== TASK DETAILS ==
Every line below between the one holding "Expand the Display adapters node" and the one holding "This screenshot has height=481, width=1024.", inclusive, should be copied exactly, and no other line.
****
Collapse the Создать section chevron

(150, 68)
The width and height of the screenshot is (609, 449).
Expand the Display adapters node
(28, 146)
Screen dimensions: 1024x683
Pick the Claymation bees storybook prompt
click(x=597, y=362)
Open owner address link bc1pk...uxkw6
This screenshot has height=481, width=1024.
****
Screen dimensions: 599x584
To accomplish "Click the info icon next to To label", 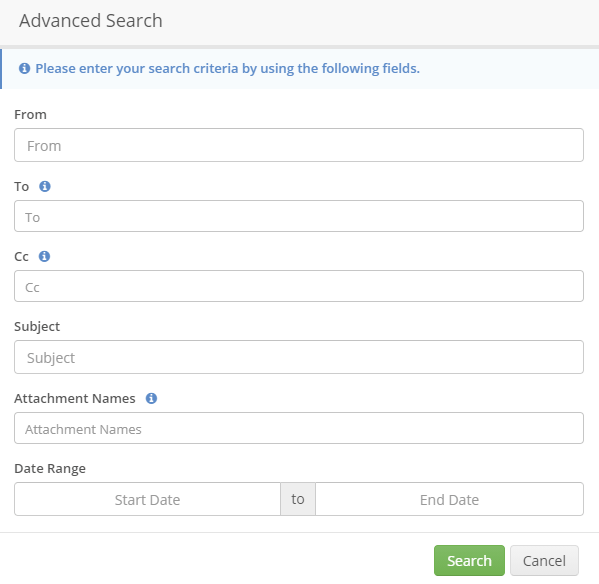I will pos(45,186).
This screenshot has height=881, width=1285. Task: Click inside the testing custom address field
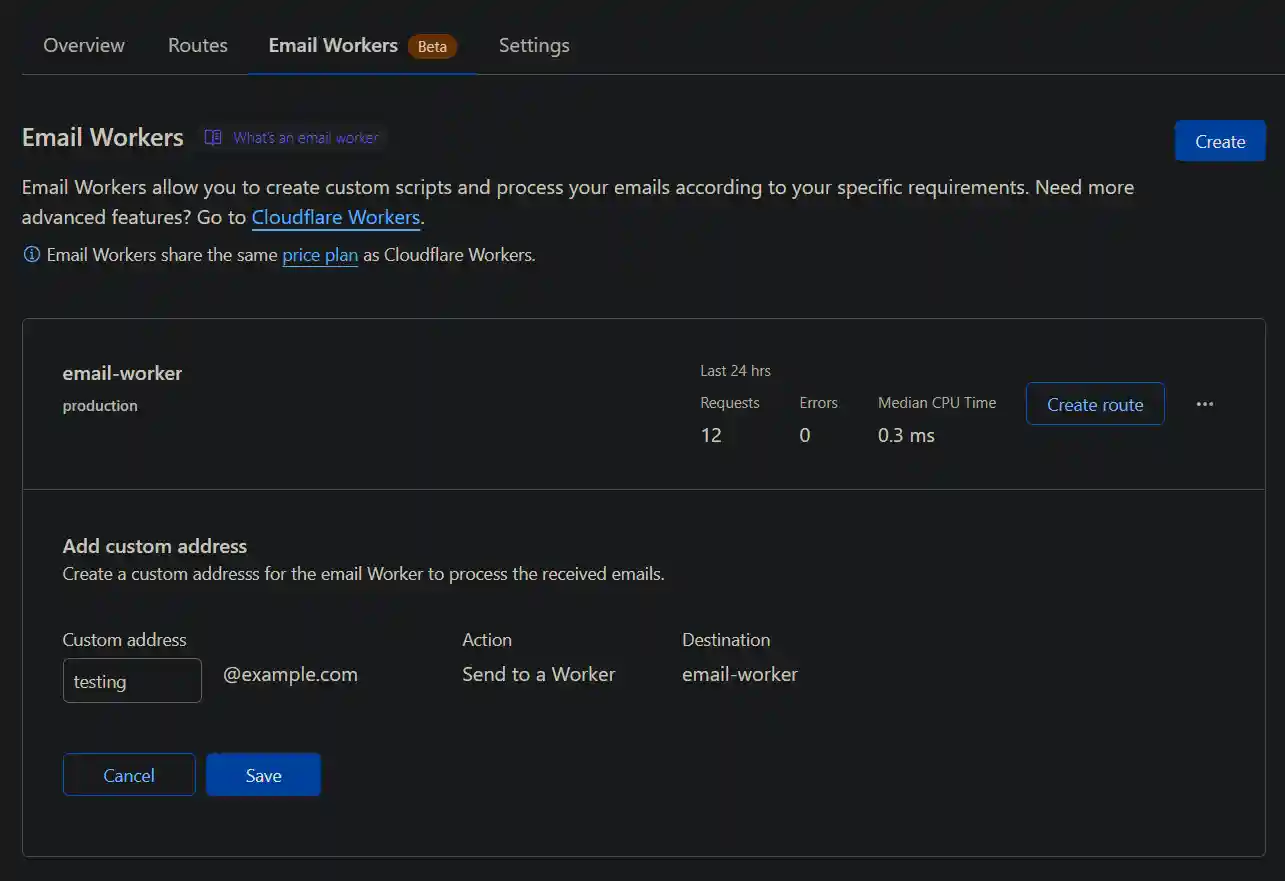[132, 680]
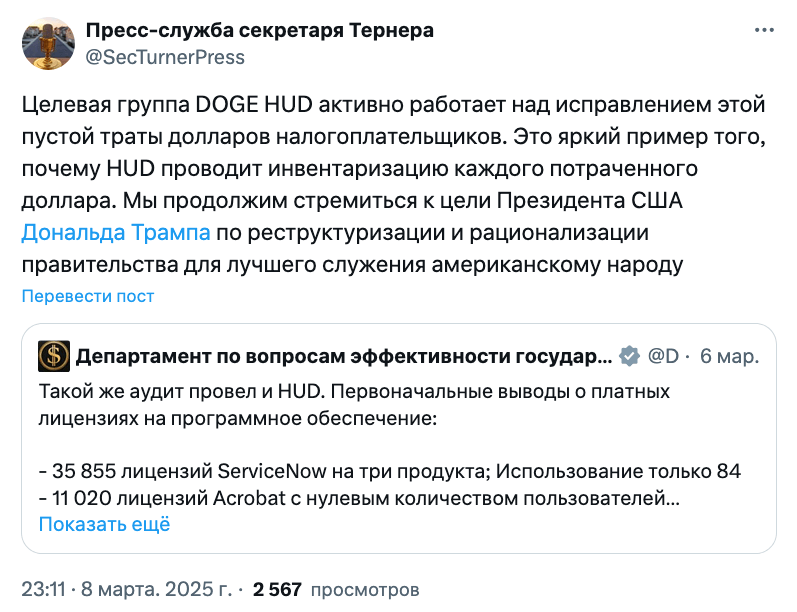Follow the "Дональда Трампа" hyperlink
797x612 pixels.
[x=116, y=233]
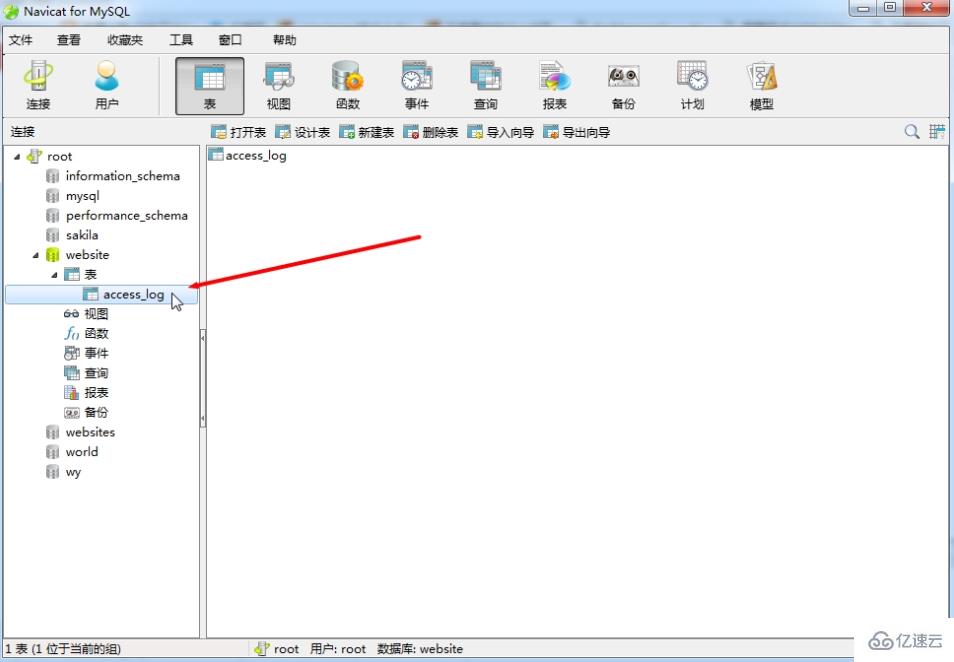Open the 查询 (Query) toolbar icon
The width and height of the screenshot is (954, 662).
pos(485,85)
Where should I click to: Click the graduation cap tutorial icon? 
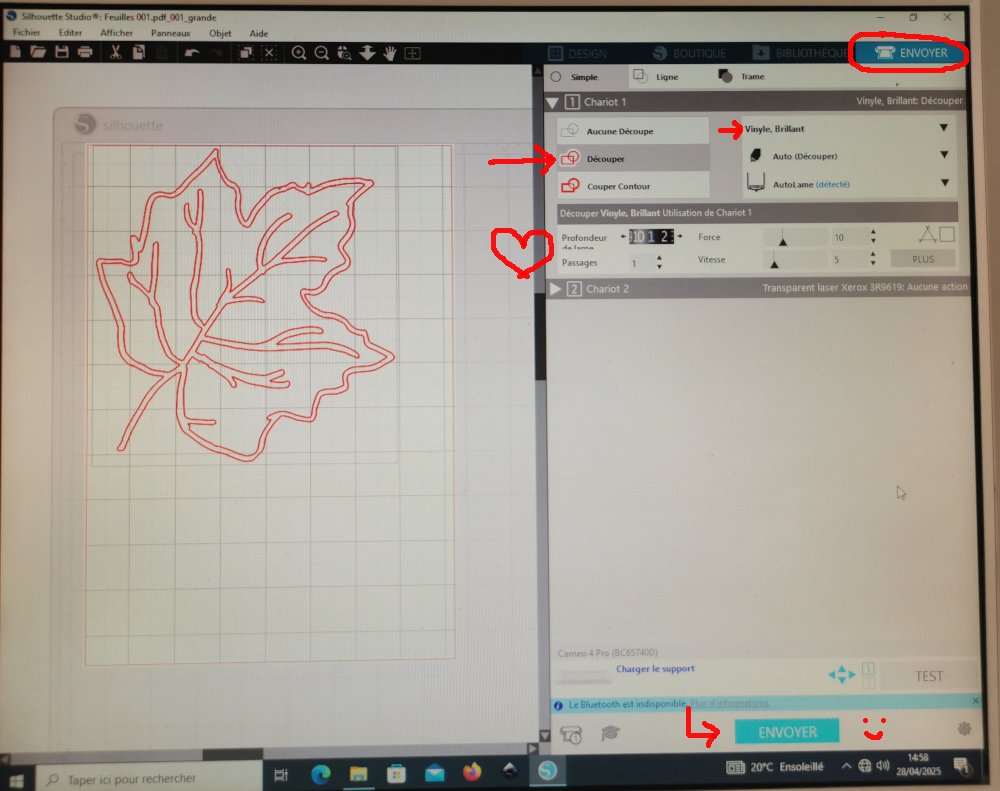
****
== FINISHED EXERCISE ==
Expand the Display adapters node
(28, 146)
Screen dimensions: 1024x683
Pick the Claymation bees storybook prompt
click(x=597, y=362)
Open owner address link bc1pk...uxkw6
This screenshot has height=481, width=1024.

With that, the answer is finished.